** Material for this task follows **

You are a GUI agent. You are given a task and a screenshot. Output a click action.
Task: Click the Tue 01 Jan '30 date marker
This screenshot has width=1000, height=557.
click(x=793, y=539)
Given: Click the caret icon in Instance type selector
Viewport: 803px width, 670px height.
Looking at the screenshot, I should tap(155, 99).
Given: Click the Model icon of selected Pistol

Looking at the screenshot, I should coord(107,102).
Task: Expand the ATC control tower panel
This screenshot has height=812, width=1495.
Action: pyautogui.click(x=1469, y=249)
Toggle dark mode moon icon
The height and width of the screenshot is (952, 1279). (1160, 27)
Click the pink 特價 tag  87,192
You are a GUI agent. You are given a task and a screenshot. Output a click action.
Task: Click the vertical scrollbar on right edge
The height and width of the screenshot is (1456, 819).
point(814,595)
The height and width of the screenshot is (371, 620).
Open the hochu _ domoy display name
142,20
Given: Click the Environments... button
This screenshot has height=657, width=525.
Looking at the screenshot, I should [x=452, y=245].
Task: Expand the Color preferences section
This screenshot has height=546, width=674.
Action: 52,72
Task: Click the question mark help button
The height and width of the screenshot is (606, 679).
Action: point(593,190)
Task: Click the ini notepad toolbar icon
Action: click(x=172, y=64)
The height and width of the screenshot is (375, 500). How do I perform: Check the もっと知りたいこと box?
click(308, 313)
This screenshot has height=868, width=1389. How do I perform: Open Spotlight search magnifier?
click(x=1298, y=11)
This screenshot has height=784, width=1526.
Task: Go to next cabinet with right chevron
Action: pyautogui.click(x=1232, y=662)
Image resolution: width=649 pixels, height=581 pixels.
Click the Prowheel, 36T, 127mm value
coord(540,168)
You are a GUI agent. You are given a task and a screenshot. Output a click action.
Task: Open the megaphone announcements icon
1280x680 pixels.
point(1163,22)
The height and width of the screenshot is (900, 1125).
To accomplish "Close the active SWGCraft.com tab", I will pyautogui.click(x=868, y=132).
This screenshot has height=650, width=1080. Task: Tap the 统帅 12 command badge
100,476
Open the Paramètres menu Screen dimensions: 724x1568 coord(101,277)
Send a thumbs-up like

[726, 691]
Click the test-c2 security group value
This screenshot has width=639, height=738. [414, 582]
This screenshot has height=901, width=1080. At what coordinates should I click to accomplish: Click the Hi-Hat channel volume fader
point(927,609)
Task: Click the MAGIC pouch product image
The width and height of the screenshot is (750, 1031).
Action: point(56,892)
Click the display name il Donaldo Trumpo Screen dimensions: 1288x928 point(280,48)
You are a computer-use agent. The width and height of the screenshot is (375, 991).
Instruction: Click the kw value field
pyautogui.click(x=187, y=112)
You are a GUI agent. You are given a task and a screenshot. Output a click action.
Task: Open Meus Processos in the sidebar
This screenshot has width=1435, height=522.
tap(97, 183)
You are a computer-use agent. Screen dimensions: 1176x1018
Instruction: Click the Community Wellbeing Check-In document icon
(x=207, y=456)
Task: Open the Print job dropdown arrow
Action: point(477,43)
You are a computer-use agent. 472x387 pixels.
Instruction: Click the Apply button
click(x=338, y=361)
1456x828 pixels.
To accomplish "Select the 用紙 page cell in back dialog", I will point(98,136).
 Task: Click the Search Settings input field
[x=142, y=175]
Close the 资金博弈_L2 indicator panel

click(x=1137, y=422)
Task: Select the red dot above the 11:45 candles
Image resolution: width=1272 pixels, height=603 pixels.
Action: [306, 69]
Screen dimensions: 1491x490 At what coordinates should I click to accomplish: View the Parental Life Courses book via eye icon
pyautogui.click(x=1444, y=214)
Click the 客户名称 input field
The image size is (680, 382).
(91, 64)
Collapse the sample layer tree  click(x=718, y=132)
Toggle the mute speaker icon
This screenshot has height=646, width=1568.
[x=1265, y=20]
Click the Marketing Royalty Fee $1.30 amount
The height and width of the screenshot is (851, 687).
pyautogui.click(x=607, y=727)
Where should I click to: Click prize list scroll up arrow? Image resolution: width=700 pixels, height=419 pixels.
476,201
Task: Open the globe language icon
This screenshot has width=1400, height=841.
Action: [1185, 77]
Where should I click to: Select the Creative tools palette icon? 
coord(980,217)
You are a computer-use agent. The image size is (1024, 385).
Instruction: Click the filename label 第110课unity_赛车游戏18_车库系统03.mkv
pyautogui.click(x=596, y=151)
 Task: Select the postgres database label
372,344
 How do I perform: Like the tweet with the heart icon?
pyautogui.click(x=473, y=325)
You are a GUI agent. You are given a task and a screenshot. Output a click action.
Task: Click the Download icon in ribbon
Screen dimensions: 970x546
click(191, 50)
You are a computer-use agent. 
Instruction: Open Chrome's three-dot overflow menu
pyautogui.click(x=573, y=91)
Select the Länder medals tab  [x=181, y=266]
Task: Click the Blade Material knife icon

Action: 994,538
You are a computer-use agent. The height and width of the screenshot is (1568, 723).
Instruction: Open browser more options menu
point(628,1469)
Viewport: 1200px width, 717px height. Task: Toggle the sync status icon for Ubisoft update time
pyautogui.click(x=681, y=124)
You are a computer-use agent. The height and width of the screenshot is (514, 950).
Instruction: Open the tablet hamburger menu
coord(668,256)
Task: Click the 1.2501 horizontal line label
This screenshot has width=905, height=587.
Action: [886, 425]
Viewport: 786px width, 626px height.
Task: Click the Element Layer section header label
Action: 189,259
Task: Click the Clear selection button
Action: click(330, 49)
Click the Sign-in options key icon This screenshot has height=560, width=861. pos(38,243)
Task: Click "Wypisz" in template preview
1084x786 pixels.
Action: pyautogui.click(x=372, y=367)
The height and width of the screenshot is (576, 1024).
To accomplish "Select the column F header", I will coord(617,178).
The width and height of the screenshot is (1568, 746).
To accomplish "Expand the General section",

** End of Material for this task **

- **What is required**:
Each line of the entries that contains the word "computer" should be listed.

- **Answer space**:
You are a computer-use agent. The width and height of the screenshot is (375, 991).
You are a computer-use agent. Screen dimensions: 1176x1018
You are a computer-use agent. 472x387 pixels.
You are a computer-use agent. The image size is (1024, 385).
You are a computer-use agent. 
You are a computer-use agent. The height and width of the screenshot is (1568, 723).
You are a computer-use agent. The height and width of the screenshot is (514, 950).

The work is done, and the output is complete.